История одного города. Господа Головлевы. Сказки - Салтыков-Щедрин Михаил Евграфович. Страница 174
С тех пор, как он начал сны видеть, овцы с горечью вспоминали о простом, шлёнской породы, баране, который перед тем четыре года сряду ими помыкал, но под конец, за выслугу лет, был определен на кухню и там без вести пропал (видели только, как его из кухни на блюде, с триумфом, в господский дом пронесли). То-то был настоящий служилый баран! Никогда никаких снов он не видел, никаких тревог не ощущал, а делал свое дело по точному разуму бараньего устава — и больше ничего знать не хотел. И что же! его, старого и испытанного слугу, уволили, а на его место определили какого-то празднолюбца, мечтателя, который с утра до вечера неведомо о чем блеет, а они, овцы, между тем ходят яловы!
— Совсем нас этот аглецкой олух не совершенствует! — жаловались овцы овчару Никите, — как бы нам за него, за фофана [216], перед Иваном Созонтычем в ответе не быть?
— Успокойтесь, милые! — обнадежил их Никита, — завтра мы его выстрижем, а потом крапивой высечем — шелковый будет!
Однако расчеты Никиты не оправдались. Барана выстригли, высекли, а он в ту же ночь опять сон увидел.
С этих пор сны не покидали его. Не успеет он ноги под себя подогнуть, как дрема уже сторожит его, не разбирая, день или ночь на дворе.
И как только он закроет глаза, то весь словно преобразится, и лицо у него словно не баранье сделается, а серьезное, строгое, как у старого, благомысленного мужичка из тех, что в старинные годы «министрами» называли. Так что всякий, кто ни пройдет мимо, непременно скажет: «Не на скотном дворе этому барану место — ему бы бурмистром следовало быть!»
Тем не менее, сколько он ни подстерегал себя, чтобы восстановить в памяти только что виденный сон, усилия его по-прежнему оставались напрасными.
Он помнил, что во сне перед ним проходили живые образы и даже целые картины, созерцание которых приводило его в восторженное состояние; но как только бодрственное состояние возвращалось, и образы и картины исчезали неведомо куда, и он опять становился заурядным бараном. Вся разница заключалась лишь в том, что прежде он бодро шел навстречу своему бараньему делу, а теперь ходил ошеломленный, чего-то, сдуру, искал, а чего именно — сам себе объяснить не мог… Баран, да еще меланхолик — что, кроме ножа, может ожидать его в будущем?!
Но, кроме перспективы ножа, положение барана и само по себе было мучительно.
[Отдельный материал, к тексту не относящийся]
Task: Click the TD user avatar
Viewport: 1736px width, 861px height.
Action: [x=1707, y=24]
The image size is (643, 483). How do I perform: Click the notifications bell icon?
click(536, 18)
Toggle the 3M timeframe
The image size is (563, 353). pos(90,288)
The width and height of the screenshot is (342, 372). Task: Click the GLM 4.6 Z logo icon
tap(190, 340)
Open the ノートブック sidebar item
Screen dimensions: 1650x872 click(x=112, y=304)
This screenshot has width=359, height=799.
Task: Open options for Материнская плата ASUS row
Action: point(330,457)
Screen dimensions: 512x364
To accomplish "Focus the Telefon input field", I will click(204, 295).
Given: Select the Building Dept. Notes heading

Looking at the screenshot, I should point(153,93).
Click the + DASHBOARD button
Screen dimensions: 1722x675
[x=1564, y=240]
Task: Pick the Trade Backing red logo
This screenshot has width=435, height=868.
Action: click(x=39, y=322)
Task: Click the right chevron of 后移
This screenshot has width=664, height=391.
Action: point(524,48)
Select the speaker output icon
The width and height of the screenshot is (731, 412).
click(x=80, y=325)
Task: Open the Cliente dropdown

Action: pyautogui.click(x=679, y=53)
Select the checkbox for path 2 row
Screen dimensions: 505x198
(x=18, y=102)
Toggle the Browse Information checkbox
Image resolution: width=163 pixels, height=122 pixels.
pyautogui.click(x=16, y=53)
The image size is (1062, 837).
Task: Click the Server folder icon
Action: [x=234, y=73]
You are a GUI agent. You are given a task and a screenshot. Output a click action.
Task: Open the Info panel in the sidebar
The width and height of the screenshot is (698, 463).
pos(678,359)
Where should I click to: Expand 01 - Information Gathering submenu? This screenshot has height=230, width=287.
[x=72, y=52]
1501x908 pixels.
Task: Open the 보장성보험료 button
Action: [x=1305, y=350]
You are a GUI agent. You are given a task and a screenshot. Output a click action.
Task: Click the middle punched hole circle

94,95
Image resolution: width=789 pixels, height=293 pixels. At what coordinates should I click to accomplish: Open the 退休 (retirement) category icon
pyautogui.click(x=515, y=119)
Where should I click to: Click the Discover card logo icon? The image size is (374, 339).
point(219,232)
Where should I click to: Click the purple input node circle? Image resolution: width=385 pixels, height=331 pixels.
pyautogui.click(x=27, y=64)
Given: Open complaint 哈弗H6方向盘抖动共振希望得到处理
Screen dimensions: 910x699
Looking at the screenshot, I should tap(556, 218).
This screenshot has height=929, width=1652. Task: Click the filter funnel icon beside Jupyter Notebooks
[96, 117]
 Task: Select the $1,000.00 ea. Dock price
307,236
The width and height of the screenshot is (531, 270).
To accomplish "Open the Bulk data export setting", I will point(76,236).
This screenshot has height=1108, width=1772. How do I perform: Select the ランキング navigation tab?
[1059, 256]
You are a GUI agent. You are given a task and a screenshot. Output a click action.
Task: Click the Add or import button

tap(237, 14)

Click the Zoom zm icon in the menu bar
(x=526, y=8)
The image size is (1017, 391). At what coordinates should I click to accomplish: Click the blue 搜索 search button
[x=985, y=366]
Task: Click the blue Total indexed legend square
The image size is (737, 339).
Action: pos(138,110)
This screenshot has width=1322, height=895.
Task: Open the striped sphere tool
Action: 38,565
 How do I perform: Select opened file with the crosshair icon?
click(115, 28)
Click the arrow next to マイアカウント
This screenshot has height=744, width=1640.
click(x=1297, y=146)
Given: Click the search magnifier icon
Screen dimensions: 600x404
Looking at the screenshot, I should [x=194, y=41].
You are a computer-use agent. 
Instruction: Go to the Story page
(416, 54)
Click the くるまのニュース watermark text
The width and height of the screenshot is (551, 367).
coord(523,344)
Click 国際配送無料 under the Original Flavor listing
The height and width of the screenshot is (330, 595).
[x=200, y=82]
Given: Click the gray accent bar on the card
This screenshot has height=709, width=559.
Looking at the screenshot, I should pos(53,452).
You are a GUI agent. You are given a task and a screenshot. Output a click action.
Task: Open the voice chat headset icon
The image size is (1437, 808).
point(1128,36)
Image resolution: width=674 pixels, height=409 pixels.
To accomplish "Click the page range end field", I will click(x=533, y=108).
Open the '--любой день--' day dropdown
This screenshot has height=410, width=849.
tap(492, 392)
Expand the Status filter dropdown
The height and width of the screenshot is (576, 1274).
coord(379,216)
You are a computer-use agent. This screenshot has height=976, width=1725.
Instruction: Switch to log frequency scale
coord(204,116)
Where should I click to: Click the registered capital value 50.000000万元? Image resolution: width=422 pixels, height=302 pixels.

Нет боли горшей, нежели та, которую приносят за собой бессильные порывания от тьмы к свету встревоженной бессознательности. Пристигнутое внезапной жаждой бесформенных чаяний, бедное, подавленное существо мечется и, изнемогает, не умея определить ни характера этих чаяний, ни источника их. Оно чувствует, что сердце его объято пламенем, и не знает, ради чего это пламя зажглось; оно смутно чует, что мир не оканчивается стенами хлева, что за этими стенами открываются светлые, радужные перспективы, и не умеет наметить даже признаки этих перспектив; оно предчувствует свет, простор, свободу — и не может дать ответа на вопрос, что такое свет, простор, свобода…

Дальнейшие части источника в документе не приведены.